* _DATA EXCERPTS_:
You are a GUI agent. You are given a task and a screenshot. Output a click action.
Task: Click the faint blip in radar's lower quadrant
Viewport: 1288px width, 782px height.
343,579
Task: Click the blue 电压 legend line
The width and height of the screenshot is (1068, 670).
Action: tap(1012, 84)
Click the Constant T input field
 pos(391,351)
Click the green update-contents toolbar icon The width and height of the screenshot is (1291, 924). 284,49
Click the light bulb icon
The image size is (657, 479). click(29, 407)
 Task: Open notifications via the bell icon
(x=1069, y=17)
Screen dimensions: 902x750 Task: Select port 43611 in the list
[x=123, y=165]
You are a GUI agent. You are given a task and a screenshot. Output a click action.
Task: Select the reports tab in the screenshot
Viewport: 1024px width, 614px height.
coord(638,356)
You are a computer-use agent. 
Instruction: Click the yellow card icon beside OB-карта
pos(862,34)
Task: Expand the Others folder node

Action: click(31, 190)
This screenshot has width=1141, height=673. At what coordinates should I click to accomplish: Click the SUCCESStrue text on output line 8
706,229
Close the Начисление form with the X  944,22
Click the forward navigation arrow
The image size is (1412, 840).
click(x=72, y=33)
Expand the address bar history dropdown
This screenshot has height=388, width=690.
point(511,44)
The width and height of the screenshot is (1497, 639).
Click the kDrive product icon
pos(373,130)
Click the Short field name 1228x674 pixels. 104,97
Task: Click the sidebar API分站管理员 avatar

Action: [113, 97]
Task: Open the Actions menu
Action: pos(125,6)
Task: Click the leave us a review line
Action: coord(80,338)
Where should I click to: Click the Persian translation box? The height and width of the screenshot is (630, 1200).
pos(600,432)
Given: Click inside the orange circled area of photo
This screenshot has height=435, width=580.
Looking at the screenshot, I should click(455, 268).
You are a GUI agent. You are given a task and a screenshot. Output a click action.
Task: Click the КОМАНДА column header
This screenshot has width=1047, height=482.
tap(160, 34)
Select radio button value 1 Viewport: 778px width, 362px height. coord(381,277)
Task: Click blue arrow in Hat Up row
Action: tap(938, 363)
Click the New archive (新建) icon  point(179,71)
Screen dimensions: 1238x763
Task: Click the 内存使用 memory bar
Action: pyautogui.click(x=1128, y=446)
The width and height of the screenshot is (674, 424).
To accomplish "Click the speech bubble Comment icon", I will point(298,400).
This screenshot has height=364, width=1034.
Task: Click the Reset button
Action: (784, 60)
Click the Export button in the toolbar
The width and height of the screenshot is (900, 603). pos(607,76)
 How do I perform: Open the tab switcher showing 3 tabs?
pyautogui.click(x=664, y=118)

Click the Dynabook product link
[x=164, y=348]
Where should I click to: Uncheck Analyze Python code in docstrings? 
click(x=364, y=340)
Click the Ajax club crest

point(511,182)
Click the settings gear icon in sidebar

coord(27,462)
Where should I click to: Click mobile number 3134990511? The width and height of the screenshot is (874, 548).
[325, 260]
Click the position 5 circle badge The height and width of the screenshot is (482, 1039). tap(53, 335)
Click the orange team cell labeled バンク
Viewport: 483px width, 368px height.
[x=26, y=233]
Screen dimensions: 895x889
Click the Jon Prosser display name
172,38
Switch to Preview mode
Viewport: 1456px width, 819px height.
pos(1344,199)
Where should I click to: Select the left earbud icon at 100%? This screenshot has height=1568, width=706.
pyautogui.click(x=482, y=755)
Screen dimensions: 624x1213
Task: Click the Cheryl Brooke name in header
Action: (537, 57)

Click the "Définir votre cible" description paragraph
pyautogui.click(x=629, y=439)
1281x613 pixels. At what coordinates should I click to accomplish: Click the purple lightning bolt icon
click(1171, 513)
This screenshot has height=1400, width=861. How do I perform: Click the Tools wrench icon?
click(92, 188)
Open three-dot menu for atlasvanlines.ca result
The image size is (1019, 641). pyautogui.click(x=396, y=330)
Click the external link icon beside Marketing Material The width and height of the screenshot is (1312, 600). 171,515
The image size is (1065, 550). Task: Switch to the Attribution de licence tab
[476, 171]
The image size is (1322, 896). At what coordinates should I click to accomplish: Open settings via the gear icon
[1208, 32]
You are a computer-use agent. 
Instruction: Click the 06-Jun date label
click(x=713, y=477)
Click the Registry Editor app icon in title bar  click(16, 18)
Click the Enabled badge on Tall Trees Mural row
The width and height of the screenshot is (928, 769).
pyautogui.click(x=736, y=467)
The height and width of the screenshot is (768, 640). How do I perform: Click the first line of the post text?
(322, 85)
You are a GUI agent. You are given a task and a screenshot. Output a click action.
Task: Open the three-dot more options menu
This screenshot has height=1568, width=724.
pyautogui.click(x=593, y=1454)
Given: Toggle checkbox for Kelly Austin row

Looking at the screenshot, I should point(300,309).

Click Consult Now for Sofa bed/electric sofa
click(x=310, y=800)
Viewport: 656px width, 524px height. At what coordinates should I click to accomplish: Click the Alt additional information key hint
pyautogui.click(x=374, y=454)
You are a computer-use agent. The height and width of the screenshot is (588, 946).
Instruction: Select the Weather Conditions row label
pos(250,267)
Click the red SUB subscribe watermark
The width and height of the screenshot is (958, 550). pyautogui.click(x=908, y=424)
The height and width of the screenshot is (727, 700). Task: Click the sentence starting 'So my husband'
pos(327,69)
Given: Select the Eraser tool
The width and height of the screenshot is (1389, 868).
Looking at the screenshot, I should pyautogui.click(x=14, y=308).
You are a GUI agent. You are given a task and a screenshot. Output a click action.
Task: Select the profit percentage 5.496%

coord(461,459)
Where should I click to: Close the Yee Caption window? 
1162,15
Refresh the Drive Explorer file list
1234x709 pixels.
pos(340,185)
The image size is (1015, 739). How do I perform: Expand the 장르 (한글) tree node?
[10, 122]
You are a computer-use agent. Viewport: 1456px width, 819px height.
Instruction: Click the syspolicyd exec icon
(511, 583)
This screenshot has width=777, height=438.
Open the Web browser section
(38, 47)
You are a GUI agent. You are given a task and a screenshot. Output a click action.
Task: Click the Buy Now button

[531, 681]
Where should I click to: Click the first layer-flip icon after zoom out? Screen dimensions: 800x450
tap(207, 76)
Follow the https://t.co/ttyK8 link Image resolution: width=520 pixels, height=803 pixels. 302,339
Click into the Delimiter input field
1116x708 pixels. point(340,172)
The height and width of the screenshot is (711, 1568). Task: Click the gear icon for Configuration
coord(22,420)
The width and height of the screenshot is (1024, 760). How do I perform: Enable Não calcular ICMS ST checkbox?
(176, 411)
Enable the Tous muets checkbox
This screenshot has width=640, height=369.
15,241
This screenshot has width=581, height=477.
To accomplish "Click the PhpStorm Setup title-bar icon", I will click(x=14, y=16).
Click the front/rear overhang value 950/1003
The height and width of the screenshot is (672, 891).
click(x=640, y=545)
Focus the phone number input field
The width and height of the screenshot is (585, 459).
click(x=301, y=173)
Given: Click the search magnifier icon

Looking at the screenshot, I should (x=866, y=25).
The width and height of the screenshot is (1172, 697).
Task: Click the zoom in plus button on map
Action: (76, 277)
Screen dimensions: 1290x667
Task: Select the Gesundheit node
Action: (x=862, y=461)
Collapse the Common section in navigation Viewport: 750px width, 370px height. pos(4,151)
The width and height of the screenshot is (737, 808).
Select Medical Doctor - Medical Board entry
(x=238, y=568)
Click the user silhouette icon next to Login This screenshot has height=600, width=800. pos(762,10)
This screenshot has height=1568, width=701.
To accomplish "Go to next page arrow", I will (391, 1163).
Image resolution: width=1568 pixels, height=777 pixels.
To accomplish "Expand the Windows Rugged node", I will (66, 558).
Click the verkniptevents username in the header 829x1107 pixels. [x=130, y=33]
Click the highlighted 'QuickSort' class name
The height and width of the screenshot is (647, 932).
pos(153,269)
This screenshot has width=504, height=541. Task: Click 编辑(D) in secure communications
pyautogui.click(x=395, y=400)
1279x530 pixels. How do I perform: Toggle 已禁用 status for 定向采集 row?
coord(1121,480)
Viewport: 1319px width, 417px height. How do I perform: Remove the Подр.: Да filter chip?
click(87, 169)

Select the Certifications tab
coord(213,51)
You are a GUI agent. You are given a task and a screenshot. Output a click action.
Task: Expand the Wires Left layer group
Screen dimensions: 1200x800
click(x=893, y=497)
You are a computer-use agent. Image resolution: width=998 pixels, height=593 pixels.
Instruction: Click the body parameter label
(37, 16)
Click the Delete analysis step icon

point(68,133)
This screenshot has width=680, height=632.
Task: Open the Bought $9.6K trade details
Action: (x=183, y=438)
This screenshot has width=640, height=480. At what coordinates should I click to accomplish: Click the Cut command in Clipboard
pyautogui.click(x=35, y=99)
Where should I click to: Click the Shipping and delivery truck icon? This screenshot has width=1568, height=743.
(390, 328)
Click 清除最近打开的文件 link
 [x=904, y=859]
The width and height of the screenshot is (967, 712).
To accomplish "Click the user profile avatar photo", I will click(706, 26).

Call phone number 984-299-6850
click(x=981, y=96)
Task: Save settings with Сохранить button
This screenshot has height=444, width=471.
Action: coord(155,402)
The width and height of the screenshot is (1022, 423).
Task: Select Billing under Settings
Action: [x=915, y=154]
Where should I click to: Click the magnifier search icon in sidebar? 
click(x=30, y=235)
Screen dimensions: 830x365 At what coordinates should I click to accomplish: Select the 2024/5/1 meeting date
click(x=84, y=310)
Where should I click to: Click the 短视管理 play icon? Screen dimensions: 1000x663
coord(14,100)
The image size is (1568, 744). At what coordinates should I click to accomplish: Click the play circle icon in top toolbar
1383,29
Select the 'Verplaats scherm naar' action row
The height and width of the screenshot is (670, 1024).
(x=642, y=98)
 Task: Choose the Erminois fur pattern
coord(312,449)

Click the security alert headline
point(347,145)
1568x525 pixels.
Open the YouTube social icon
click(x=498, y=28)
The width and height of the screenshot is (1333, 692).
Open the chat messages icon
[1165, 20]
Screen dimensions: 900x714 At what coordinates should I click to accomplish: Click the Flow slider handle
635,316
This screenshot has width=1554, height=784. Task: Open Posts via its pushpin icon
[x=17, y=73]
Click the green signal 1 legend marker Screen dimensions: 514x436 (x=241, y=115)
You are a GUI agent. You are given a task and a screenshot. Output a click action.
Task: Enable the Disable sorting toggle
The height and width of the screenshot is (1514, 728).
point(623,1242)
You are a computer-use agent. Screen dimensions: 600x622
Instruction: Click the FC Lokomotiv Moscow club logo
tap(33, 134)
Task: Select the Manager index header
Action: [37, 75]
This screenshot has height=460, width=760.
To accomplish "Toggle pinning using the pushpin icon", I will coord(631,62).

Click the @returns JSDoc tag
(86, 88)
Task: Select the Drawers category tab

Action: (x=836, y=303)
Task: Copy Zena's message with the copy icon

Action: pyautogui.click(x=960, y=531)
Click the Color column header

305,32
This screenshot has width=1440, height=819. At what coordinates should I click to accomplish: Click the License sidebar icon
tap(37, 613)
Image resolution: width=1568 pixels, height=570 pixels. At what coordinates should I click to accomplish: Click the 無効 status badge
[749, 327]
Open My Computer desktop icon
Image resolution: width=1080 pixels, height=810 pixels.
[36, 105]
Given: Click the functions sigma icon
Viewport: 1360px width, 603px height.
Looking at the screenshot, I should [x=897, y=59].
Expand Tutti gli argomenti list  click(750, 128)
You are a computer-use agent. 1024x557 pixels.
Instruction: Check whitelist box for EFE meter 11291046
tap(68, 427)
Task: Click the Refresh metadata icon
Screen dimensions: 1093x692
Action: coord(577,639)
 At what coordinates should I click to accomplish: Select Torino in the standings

* _HOW TO COMPLETE THIS TASK_: Wherever a line of the data holds "orange", copy that line.

* _SOLUTION FOR THIS EXERCISE_:
Given: Click inside the orange circled area of photo
Click the orange team cell labeled バンク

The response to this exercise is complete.